Lecturer assesses current state of political journalism

Rani Gupta and Rani Gupta

If journalists don’t address the public’s genuine concerns during political campaigns, news coverage will continue to seem as “boring” as November’s presidential election’s two indistinct candidates, the editor of The New Republic said Friday at Harris Hall.

Peter Beinart, editor of the weekly political magazine, spoke to a crowd of about 60 people as part of the Medill School of Journalism’s Crain Lecture Series, an event co-sponsored by the Communication Studies Department.

“Unless political magazines cover issues at the very heart of American politics, they will suffer the same triviality, the same creeping cynicism as other political organizations,” Beinart said.

During Beinart’s speech, “Do Political Magazines Understand Politics?” he criticized publications’ failure to address the most important issues in politics.

Much of the problem, Beinart said during the speech results from the way the Democratic and Republican parties’ positions on vital political issues have converged over the years.

In the 1980s, Beinart said, politics were defined by economic, cultural and foreign-policy debates. However, the two major parties have adopted a left-wing approach to cultural issues and a right-wing approach to economic policy, he said.

“The debate doesn’t even look like a debate at all,” Beinart said. “It looks like a consensus.”

This consensus has led to “hollow and meaningless” debates that no longer pit strong ideologies against each other, but quibble on minor distinctions like a broad versus more targeted tax cut, Beinart said.

For instance, Beinart noted that liberals no longer try to redistribute wealth and that no one but the “most deluded of the Republican party” believes that President Bush will overturn Roe v.
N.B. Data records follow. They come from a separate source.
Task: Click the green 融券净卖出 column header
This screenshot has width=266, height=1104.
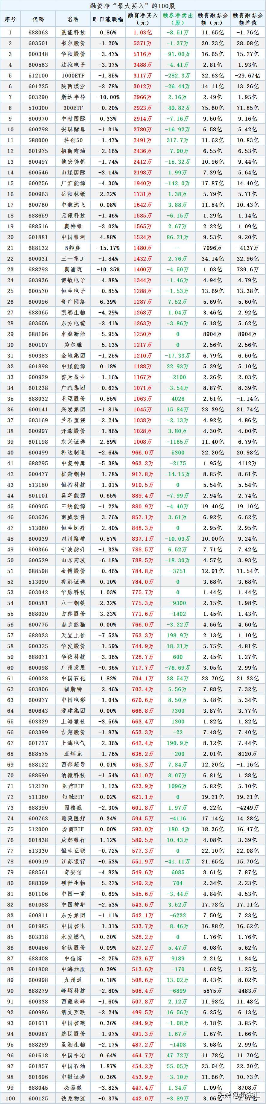Action: 178,19
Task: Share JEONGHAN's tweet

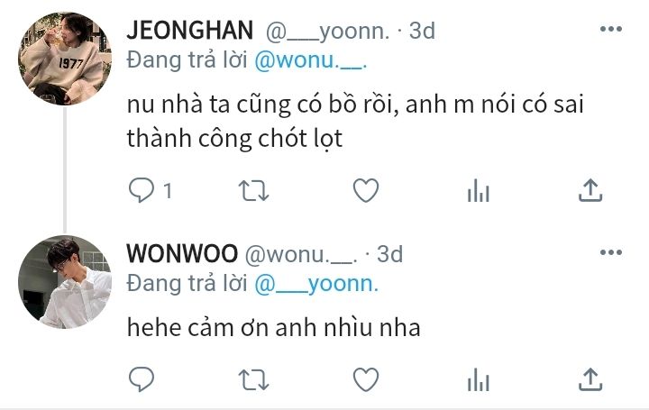Action: point(590,190)
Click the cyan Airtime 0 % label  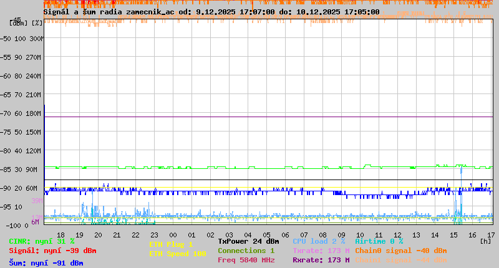(379, 241)
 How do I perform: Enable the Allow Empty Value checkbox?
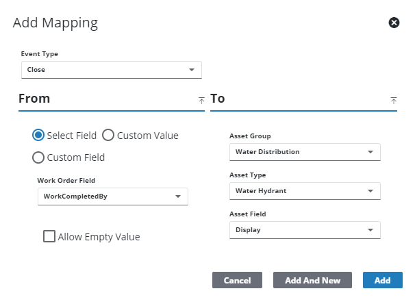(x=49, y=236)
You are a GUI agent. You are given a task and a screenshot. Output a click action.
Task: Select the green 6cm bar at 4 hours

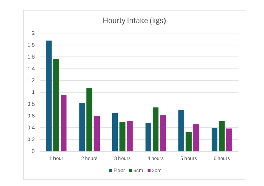click(x=155, y=129)
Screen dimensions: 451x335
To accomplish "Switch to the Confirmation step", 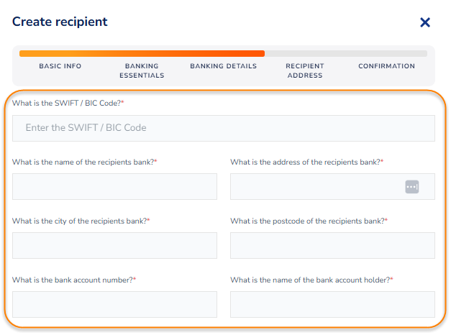I will click(x=386, y=66).
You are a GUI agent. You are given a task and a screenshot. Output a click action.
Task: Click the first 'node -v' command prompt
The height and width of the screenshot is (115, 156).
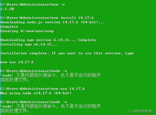[34, 71]
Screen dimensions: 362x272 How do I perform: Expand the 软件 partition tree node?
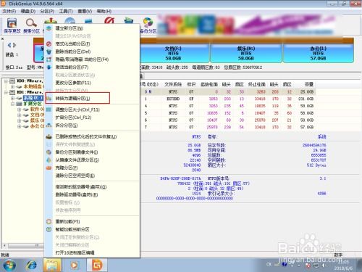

Wade.

He said political magazines focus on the trivial distinctions between the major candidates. In this respect, political magazines fail to spur debate as the third-party candidates do.

“What the protest candidates provide are answers,” Beinart said. “And political journalism needs to think much more seriously about that than we are.”

After the talk, Beinart said that he hoped to reform his magazine by “making more of an effort to write about politics as it’s expressed from outside formal political institutions.”

“We should write from the bottom up and about the way politics comes out of people’s lives,” Beinart said.

Rebecca Smith, a Garrett-Evangelical Theological Seminary graduate student, said she found Beinart’s analysis of the third-party candidates interesting.

“He talked about how similar the people for Buchanan and Nader are because they both want authenticity,” she said. “It’s different from the conventional wisdom.”